Quinoa and Pistachio Stuffed Acorn Squash

Today, Ellie is four months old.   She’s only been in our lives a short time, but I can’t believe how much has changed.  Getting up at 5 AM is easier than I ever imagined it would be (she still hasn’t mastered sleeping through the night, so I’ve seen the wee hours of the morning a lot more than I would choose to).

I think I have done more laundry in these first few months of her life than in the full year prior to her birth. I’m eternally grateful for the washer and dryer in our house, because spending that much time at the laundromat would definitely make me crazy.  

It’s gotten to the point where a run without her in the jogging stroller just feels like something is missing, and I swear that pushing her all those miles has gotten me in better shape than ever (proof? I’m 2 pounds below pre-pregnancy weight AND I have that brand new 10K PR!)  

Her laugh is my favorite sound by far. I make a fool of myself numerous times a day just to see that huge toothless grin and hear her adorable giggle.  

I have hundreds of pictures of her on my phone and more on my camera’s memory card.  My instagram feed is heavily dominated by pictures of her. It’s ridiculous, but I can’t stop (even when I have 20 pictures that are pretty much identical).

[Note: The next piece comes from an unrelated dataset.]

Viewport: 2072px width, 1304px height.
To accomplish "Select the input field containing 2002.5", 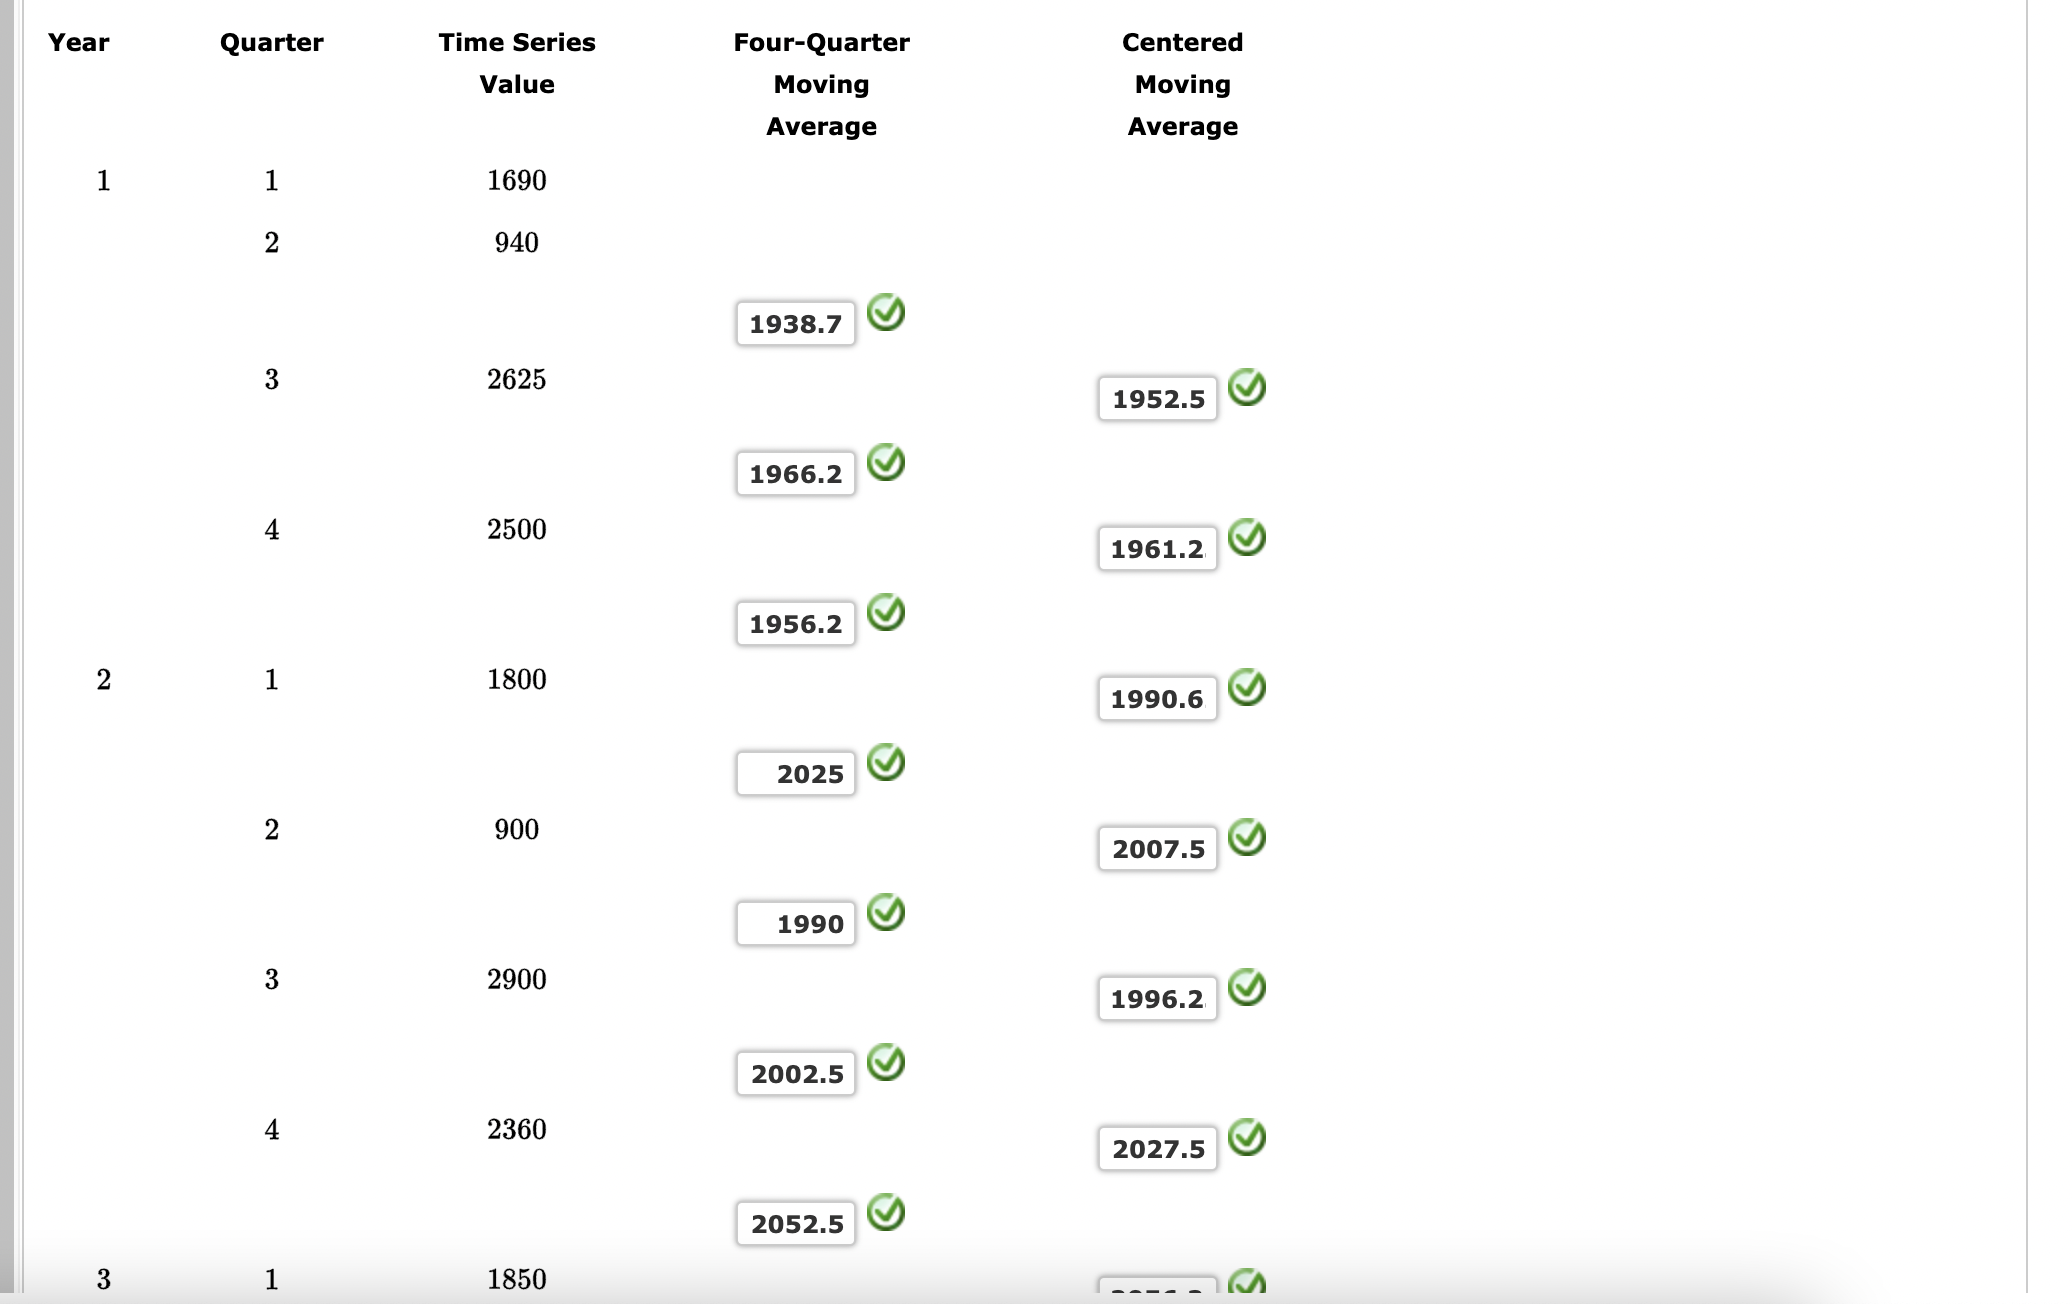I will 795,1072.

I really, really love being her mom.

Although she’s still not eating anything but milk, she’s started to show some interest in fruits and vegetables (okay, toy versions of them).  She may not look terribly enthusiastic in that picture, but she LOVES those toys!  I’m really excited to start making her baby food soon.  Hopefully she’ll end up loving vegetables as much as her parents do!

Squash is my favorite vegetable of the moment.  Kabocha, butternut, acorn, spaghetti, delicata… I adore them all,  espcially roasted or stuffed!  These acorn squash have a simple filling, but the mix of flavors and textures is pretty hard to beat.  Salty, sweet, smooth, crunchy – it’s all in there!

Quinoa and Pistachio Stuffed Acorn Squash


  • 2 small acorn squash, cut in half and seeds removed
  • 2 Tbsp olive oil
  • 1/4 cup chopped shallot
  • 2 cups cooked quinoa
  • juice of 1/2 a lemon
  • 1/2 cup toasted pistachios
  • 1/2 cup raisins
  • 1-2 ounces feta, crumbled
  • salt and pepper to taste


  1. Preheat the oven to 425 and spray a baking sheet with cooking spray.
  2. Place the squash on the baking sheet cut side down and bake for about 20 minutes, or until the flesh is tender.
  3. Heat the oil in a skillet and add the shallot. Cook 3-4 minutes, until soft. Remove from heat and stir in the quinoa, pistachios, raisins, feta, lemon juice, and salt and pepper (to taste).
  4. Divide the quinoa mixture evenly among the squash halves.
  5. Return to the oven for about 10 minutes, then serve.